The following relationships should not be deemed to include
transactions requiring disclosure under Item 404 of
Regulation S-K
under the Securities Exchange Act of 1934.
Policies and
Procedures for Reviewing Related Party Transactions
Our Board has adopted a Related Party Transaction Policy that
applies to executive officers, directors, family members of
executive officers and directors, stockholders owning in excess
of five percent of the companys stock, and affiliates of
the foregoing. Under this policy, any related party transaction
requires the approval or ratification of the Nominating and
Governance Committee. Related party transactions in which the
aggregate amount involved is expected to be less than
$3 million in any fiscal year can also be approved by Chair
of the Nominating and Governance Committee and transactions in
which the aggregate amount involved is expected to be less than
$1 million in any fiscal year can be approved by the
General Counsel of the company. The Policy defines a related
party transaction as a transaction between the company and any
related party in which (1) the aggregate amount involved
will or may be expected to exceed $120,000 in any calendar year,
(2) the company or a subsidiary of the company is a party
or participant and (3) a related party has or will have a
direct or indirect interest (other than solely as a result of
being a director or a less than 10% beneficial owner of another
entity).
58
In determining whether to approve or ratify a related party
transaction, the Nominating and Governance Committee may take
into account, among other factors it deems appropriate, whether
the related party transaction involves products or services of a
nature, quantity or quality that are not readily available from
alternative sources, whether the related party transaction is on
an arms length basis on terms comparable to those provided
to unrelated third parties or on terms comparable to those
provided to employees generally, and the extent of the related
partys interest in the transaction. The Nominating and
Governance Committee has determined that certain types of
transactions, to the extent they constitute related party
transactions, shall be deemed to be pre-approved or ratified.

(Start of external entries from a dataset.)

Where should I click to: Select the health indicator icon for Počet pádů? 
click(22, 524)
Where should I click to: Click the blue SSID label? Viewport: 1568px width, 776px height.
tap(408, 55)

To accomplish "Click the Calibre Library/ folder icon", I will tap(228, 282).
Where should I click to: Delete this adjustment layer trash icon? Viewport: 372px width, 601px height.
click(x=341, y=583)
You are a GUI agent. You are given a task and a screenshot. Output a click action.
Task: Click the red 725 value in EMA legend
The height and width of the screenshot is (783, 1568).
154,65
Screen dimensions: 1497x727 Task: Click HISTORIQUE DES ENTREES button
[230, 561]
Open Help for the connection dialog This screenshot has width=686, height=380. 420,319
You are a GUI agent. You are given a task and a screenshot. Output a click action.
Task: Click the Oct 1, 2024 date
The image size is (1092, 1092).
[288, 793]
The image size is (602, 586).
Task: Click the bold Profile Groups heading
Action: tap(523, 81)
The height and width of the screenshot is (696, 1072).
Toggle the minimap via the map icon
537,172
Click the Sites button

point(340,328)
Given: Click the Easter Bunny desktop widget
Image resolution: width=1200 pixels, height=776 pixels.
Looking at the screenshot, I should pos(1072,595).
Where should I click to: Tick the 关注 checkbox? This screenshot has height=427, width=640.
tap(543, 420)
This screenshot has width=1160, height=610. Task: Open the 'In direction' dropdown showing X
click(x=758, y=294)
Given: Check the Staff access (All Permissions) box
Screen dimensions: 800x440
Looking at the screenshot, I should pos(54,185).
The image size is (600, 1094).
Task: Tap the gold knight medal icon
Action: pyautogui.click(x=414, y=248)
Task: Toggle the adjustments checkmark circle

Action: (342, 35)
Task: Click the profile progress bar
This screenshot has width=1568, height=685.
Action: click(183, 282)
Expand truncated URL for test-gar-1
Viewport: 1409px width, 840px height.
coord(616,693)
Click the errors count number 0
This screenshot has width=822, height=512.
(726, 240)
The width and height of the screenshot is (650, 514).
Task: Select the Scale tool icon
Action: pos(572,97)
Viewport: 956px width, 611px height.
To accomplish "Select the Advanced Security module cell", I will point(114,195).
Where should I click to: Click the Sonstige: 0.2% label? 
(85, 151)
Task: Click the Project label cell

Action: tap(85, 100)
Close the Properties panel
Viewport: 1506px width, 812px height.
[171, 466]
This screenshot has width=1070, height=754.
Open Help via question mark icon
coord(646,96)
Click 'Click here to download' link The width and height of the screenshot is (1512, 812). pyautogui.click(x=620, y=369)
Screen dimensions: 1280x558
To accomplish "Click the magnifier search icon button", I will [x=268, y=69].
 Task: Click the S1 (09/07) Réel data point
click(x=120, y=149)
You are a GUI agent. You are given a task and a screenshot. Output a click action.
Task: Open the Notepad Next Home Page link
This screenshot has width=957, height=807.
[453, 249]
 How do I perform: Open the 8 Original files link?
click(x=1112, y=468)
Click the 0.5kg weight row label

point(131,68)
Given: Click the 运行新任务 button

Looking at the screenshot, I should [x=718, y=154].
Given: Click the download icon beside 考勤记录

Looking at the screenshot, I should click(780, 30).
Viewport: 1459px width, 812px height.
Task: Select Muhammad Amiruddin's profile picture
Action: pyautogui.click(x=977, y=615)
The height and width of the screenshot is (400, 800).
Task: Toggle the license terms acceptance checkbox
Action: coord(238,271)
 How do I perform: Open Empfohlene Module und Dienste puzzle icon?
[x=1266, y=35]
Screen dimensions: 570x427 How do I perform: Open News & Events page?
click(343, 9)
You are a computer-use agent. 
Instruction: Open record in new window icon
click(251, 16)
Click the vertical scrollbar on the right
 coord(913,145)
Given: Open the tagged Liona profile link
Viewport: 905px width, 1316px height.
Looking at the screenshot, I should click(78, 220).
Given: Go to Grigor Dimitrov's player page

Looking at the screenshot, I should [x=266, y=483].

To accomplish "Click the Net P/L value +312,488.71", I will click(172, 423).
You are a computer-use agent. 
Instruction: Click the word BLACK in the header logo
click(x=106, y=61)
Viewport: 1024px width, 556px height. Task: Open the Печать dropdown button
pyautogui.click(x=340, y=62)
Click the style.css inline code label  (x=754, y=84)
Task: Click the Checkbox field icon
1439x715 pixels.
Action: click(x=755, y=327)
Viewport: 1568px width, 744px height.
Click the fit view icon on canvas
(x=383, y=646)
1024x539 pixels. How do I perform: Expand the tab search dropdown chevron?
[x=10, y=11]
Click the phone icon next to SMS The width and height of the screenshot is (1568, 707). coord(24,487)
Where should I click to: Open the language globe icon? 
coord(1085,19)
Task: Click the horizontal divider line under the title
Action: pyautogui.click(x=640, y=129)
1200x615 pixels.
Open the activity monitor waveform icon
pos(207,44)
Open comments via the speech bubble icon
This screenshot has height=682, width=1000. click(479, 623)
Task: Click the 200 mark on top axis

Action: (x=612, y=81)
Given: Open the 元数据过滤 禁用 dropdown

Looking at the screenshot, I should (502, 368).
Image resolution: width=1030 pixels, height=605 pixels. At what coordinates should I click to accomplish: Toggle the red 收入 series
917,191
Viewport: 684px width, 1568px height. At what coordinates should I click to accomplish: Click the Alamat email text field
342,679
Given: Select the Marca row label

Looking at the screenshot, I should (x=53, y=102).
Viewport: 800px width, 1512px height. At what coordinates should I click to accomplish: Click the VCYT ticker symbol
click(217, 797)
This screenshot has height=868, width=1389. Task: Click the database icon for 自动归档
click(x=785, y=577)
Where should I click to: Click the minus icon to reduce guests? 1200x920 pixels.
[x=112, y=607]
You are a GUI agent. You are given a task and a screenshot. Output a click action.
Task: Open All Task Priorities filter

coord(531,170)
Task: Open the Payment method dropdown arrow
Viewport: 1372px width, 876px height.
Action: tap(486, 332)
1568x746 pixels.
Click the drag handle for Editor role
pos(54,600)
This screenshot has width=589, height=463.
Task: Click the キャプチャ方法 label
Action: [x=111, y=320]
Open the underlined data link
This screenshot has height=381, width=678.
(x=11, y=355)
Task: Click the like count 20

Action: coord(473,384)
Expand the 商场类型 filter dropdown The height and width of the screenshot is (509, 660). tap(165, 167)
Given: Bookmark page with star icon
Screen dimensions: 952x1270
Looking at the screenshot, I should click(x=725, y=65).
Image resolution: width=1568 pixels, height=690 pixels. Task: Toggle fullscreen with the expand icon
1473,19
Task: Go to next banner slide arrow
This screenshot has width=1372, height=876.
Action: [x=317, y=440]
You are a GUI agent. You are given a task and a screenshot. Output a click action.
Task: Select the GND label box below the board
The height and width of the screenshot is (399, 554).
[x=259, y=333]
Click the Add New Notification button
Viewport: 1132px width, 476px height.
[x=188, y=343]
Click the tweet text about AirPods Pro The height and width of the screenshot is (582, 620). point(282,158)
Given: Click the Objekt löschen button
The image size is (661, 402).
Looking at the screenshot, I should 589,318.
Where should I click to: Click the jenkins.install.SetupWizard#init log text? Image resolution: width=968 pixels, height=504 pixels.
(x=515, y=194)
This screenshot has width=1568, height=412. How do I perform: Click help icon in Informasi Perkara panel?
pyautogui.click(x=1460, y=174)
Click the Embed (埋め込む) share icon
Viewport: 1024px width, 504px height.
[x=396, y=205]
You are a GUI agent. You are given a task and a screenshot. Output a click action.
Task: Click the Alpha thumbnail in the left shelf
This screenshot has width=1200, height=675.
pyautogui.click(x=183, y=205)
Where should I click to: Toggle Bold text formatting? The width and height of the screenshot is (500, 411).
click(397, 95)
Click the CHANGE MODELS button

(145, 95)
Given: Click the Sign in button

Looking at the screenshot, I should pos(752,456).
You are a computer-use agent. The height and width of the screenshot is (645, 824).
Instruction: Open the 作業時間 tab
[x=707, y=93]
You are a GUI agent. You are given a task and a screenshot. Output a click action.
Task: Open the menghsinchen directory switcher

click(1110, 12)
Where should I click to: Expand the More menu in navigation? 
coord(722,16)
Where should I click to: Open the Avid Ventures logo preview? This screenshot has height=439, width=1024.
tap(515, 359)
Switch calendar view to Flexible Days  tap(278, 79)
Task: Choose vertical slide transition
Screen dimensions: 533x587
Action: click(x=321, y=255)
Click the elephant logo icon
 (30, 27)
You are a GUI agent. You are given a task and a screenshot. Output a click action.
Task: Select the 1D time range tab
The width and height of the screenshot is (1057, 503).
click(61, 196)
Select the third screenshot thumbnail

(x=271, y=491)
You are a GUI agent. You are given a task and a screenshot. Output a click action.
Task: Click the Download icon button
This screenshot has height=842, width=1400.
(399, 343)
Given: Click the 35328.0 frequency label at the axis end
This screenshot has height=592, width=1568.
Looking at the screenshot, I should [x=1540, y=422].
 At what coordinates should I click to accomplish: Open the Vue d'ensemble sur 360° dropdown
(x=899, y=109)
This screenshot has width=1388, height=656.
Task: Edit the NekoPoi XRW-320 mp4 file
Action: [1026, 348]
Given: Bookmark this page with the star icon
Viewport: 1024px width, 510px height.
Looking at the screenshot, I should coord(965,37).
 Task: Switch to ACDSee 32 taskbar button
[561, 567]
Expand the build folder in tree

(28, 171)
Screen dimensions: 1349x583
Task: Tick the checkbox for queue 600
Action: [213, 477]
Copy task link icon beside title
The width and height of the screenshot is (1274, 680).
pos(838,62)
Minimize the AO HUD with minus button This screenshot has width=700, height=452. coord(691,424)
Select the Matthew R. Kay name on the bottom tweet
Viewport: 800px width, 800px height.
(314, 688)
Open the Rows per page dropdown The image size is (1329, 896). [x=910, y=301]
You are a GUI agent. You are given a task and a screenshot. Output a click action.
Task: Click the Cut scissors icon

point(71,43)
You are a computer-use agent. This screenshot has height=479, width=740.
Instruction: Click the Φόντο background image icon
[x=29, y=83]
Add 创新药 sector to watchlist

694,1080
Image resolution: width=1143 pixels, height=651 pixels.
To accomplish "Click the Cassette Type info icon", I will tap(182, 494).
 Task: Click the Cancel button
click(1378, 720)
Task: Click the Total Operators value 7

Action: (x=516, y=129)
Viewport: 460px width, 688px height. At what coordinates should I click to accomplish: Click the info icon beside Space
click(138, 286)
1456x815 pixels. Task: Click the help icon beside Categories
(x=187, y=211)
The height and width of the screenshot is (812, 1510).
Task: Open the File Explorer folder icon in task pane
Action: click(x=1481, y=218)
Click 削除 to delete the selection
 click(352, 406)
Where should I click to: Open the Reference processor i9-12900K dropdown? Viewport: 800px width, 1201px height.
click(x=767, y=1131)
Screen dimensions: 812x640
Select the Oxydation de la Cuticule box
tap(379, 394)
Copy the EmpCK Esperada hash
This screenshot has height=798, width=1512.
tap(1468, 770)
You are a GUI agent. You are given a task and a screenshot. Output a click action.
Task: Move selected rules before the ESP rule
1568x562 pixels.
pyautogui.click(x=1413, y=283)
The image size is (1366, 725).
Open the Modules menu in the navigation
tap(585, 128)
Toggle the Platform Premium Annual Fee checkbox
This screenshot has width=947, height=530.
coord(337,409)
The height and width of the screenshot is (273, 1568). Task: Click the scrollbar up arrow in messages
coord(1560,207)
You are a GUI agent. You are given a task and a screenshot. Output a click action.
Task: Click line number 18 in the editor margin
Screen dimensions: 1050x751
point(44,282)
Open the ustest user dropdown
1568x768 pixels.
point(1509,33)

These transactions include executive and director compensation,
a transaction with another company at which a related
partys only relationship is as an employee (other than an
executive officer), director or beneficial owner of less than
10 percent of that companys stock, and any
transaction with another company at which a related party is an
executive officer or a beneficial owner of 10 percent or
more of that companys stock if the aggregate amount
involved in any fiscal year does not exceed the greater of
$1,000,000 or 2 percent of that companys total annual
revenues, and any charitable contribution, grant or endowment by
the company to a charitable organization, foundation or
university at which a related partys only relationship is
an employee or a director if the aggregate amount involved does
not exceed the lesser of $100,000 or 2 percent of the
charitable organizations total annual receipts.
The full text of the Related Party Transaction Policy can be
viewed on our website, www.teledyne.com under Corporate
Information Governance.
OTHER
INFORMATION
Annual Report on
Form 10-K
Copies of our Annual Report on
Form 10-K,
without exhibits, can be obtained without charge from the
Executive Vice President, General Counsel and Secretary, at
Teledyne Technologies Incorporated, 1049 Camino Dos Rios,
Thousand Oaks, California 91360, or telephone
(805) 373-4545.
You also may view a copy of the
Form 10-K
electronically by accessing our website www.teledyne.com.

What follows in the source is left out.